The primary target audience for this course is data experts, data architects and experts intelligence experts who want to learn about data engineering and building analytical solutions with data platform technologies on Microsoft Azure. The secondary audience for this course is data analysts and data scientists who work with analytical solutions built on Microsoft Azure.
Requirements
Successful participants begin this course with knowledge of cloud computing and core data concepts, as well as professional experience with data solutions.

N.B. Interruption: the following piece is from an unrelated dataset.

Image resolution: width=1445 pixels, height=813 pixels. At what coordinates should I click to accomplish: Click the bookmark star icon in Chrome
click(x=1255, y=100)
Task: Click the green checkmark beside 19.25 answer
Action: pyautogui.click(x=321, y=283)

The basic knowledge acquired in the following course is recommended:
Form of learning
Learning form
No filter results
This training is conducted in cooperation with the authorized training organization Digicomp Academy AG.
For the purpose of conducting the training, participants' data will be transmitted to them and processed there under their own responsibility.
Please take note of the corresponding privacy policy.